* [About this exercise]: Copy the data exactly from the line that contains "Image resolution: width=414" through the line that contains "Close the Add Form panel", keeping both end lines and leaving out everything else.

* [Extracted records]:

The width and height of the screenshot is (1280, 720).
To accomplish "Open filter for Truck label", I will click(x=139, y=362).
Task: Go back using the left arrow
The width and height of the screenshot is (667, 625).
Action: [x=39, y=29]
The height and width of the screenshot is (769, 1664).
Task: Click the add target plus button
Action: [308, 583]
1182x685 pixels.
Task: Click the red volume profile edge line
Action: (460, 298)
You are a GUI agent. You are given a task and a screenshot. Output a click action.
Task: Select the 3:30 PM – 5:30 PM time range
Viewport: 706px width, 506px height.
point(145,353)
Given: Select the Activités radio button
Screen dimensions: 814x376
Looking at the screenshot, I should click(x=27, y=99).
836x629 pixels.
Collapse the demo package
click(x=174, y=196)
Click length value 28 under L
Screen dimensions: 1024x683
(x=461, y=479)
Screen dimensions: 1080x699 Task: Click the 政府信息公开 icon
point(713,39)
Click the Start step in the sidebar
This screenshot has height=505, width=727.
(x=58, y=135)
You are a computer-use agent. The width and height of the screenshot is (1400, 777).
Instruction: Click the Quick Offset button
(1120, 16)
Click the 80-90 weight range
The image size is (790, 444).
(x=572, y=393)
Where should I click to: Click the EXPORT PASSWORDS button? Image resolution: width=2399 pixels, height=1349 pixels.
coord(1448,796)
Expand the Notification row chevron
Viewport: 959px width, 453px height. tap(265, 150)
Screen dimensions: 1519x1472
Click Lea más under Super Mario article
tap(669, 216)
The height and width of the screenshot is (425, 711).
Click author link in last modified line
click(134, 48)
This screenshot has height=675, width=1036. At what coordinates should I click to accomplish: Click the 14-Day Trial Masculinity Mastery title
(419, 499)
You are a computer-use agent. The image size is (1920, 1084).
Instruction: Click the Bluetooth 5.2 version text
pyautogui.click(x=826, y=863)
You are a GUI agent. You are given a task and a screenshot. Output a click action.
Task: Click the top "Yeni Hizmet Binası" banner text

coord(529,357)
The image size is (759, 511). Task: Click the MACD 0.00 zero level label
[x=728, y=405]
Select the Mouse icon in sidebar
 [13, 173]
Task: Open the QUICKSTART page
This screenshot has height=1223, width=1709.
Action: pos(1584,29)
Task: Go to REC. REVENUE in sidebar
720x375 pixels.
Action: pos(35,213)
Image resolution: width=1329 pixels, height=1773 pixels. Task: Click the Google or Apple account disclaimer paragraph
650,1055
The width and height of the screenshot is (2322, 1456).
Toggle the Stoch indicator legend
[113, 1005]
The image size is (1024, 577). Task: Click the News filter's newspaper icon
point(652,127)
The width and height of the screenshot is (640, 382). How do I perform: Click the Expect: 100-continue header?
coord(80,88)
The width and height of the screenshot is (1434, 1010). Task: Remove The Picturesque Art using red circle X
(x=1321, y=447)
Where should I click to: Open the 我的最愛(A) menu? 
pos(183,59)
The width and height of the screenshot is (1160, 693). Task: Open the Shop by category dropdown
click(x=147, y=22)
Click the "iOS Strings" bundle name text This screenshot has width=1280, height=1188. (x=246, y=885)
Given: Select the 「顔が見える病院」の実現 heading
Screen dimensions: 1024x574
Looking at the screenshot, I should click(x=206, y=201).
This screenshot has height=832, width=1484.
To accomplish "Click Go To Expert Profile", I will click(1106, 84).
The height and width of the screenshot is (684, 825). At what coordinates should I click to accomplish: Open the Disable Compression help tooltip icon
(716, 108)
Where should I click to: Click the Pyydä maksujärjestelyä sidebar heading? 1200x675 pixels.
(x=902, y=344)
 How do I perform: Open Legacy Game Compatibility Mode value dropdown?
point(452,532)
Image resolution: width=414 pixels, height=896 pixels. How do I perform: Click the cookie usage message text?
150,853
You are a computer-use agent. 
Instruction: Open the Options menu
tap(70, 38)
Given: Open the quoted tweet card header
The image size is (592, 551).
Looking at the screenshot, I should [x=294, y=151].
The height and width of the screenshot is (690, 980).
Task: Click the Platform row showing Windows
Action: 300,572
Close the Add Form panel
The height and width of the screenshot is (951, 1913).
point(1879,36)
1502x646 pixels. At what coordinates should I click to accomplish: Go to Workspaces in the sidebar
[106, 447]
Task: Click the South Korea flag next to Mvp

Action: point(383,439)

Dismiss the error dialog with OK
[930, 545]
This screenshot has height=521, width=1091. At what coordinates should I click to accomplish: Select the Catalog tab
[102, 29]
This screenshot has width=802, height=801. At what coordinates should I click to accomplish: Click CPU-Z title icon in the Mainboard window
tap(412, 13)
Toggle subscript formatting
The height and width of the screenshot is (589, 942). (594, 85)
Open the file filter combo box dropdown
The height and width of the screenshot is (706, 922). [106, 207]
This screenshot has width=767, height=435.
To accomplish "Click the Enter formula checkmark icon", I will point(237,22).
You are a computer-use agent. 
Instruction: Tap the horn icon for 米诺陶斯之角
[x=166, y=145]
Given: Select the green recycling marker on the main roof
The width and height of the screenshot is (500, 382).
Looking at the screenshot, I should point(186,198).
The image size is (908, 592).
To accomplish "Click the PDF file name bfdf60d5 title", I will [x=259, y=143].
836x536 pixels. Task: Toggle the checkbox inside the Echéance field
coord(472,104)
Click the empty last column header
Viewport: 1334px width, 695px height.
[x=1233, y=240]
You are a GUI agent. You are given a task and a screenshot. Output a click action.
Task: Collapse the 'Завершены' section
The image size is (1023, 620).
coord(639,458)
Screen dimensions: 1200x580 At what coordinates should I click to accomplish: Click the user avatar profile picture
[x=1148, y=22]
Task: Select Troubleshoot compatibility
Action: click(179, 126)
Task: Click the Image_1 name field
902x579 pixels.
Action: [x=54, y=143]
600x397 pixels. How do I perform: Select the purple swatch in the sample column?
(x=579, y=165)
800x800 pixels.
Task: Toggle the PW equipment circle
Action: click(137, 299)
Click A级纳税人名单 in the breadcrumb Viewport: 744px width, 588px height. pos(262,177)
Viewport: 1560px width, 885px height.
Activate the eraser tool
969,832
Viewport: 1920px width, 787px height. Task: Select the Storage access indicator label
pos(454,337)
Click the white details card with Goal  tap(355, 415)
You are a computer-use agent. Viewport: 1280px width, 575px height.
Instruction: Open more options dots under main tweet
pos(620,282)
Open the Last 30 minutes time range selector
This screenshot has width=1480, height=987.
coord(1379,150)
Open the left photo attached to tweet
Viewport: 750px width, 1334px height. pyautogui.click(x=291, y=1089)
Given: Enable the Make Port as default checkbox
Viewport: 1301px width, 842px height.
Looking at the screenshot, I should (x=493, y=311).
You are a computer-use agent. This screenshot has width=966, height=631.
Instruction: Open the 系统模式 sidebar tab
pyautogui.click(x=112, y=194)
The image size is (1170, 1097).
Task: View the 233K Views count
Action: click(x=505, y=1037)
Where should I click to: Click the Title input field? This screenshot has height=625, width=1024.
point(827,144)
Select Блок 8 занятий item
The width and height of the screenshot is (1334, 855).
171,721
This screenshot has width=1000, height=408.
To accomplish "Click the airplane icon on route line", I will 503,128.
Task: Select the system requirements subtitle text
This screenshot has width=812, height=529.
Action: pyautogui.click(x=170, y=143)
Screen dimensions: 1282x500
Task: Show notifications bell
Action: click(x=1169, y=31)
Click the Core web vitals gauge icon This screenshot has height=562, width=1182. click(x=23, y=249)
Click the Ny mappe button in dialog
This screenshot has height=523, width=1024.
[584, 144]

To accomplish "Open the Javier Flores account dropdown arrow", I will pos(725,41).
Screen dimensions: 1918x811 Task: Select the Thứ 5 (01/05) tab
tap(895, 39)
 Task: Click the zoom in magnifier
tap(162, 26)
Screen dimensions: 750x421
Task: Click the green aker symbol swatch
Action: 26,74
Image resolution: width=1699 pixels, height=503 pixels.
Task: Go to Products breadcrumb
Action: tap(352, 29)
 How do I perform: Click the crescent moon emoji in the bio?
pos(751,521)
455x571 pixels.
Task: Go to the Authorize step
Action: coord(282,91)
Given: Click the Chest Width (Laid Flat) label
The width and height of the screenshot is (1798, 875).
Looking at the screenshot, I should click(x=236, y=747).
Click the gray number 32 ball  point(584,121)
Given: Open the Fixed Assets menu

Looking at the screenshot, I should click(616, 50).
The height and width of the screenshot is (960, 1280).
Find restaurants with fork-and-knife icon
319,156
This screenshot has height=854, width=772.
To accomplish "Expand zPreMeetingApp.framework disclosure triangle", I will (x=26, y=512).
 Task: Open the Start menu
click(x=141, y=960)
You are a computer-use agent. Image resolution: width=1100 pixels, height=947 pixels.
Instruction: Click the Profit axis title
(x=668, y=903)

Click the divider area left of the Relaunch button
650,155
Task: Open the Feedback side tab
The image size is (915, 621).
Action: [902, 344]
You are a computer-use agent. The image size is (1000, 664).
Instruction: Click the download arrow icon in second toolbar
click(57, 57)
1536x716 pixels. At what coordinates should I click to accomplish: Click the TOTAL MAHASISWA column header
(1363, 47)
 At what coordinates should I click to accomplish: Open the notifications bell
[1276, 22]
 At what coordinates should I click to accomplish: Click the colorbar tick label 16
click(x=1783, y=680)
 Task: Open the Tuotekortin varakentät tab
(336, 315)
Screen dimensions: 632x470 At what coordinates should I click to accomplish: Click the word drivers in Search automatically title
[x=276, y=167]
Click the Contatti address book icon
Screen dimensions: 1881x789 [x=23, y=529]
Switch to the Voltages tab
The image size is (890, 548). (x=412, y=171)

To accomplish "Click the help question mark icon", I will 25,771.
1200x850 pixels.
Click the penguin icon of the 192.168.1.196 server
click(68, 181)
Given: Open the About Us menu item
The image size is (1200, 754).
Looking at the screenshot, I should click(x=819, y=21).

* [Written response]:
Image resolution: width=414 pixels, height=896 pixels. How do I perform: Click the cookie usage message text?
150,853
You are a computer-use agent. 
Instruction: Open the Options menu
tap(70, 38)
Given: Open the quoted tweet card header
The image size is (592, 551).
Looking at the screenshot, I should [x=294, y=151].
The height and width of the screenshot is (690, 980).
Task: Click the Platform row showing Windows
Action: 300,572
Close the Add Form panel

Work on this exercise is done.